For this group, the experience was a clear winner. It had enough meat to keep them thinking and invested, but played breezy enough to get in two games in an evening. The ruleset was easy to grasp and the random setups kept it fresh. I can see Steam Power hitting the table regularly with them as a medium-weight opener or closer.

One memorable moment came when my brother-in-law, usually a reluctant gamer, pulled off a clever contract play by perfectly timing a factory build to block me from completing a delivery while setting himself up for a huge point swing. His “a-ha!” grin and fist pump as he raked in the points was priceless. Steam Power seems to deliver those satisfying moments of mini-triumphs quite well.

The game does have some limitations. The randomness of the contracts and factory locations can occasionally result in lopsided setups or runaway leader situations, especially with lower player counts. And as mentioned, the constrained decision space and lack of auctions/stock won’t satisfy gamers seeking heavier fare. But for its target audience and playtime, it succeeds admirably.

Final Verdict

While it may not have the gravitas or grit of its bigger train game siblings, Steam Power is a lovely addition to the Wallace canon. By stripping down the pick-up-and-deliver, route-building, and contract fulfillment elements to their essence, it offers a breezy yet brain-tickling experience that works equally well for family gatherings or game groups seeking a medium-weight economic filler.
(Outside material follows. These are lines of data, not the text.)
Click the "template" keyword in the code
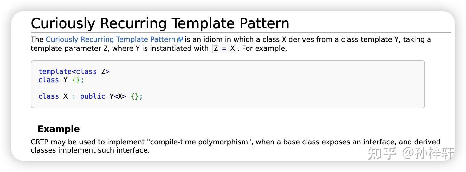This screenshot has height=172, width=466. coord(55,72)
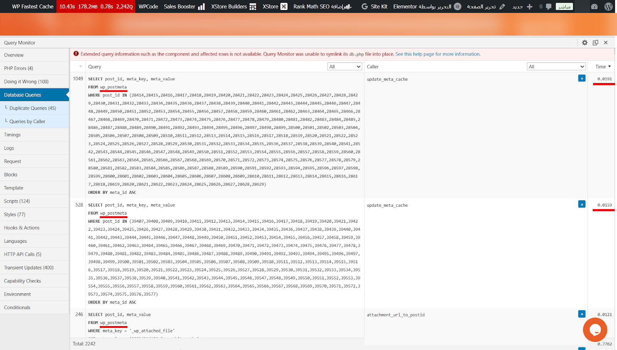The image size is (617, 350).
Task: Expand caller details for query 1049
Action: (x=582, y=78)
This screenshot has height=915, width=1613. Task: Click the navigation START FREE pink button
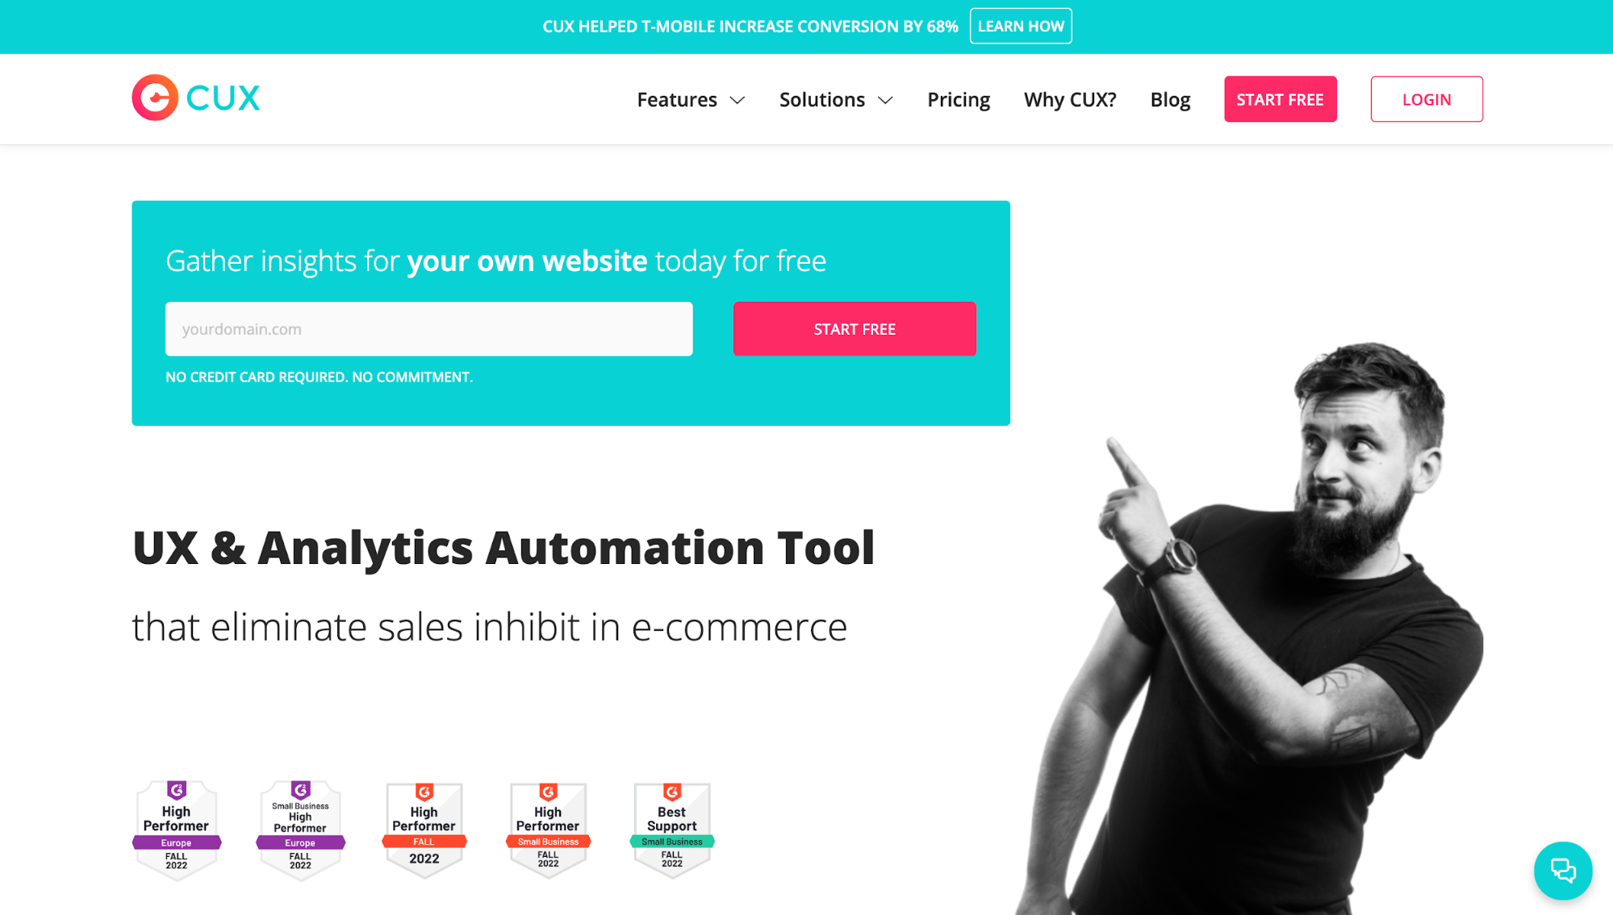click(1281, 98)
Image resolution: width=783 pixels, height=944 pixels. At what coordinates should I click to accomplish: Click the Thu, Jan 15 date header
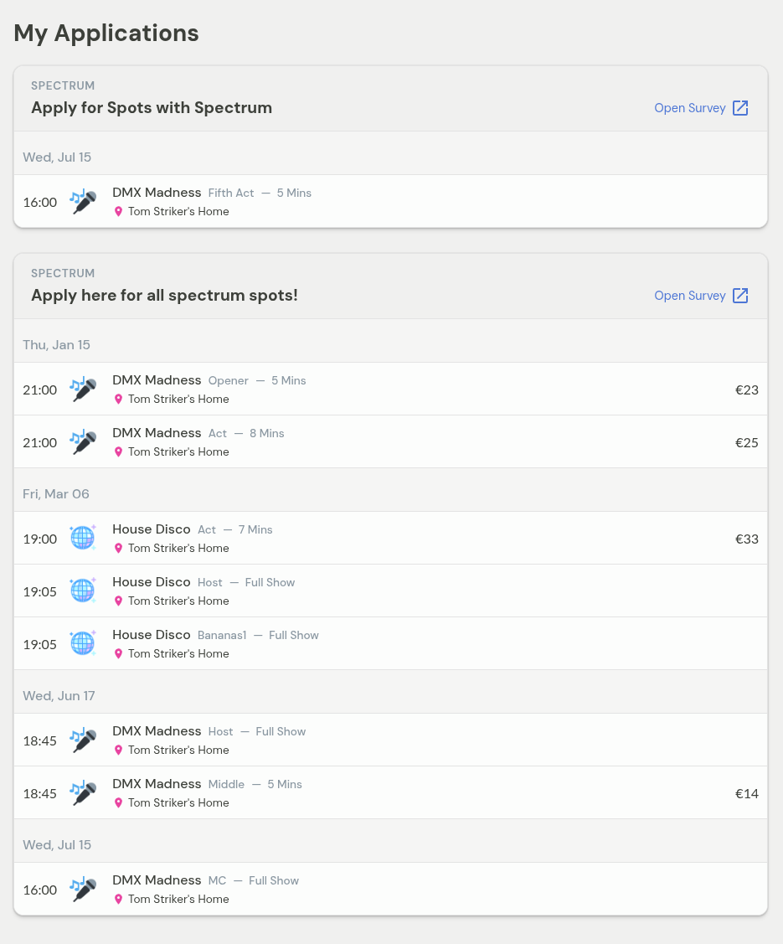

The production quality is top-notch, the artwork charming, and the shared incentive mechanics cleverly implemented. It’s a game I’ll happily introduce to new groups as a step-up from gateway titles or a less bruising alternative to 18xx/Brass. With the variable setups and different maps, I expect it to hit the table quite regularly, especially with my more casual crowd.

If you’re seeking a knife-fight on the rails or an unforgiving logistics puzzle, stick to Age of Steam or Brass. But if you want a quick-playing, easy to parse yet engaging train game with some neat twists, Steam Power is well worth a ride. Choo-choo-choose it for your next game night.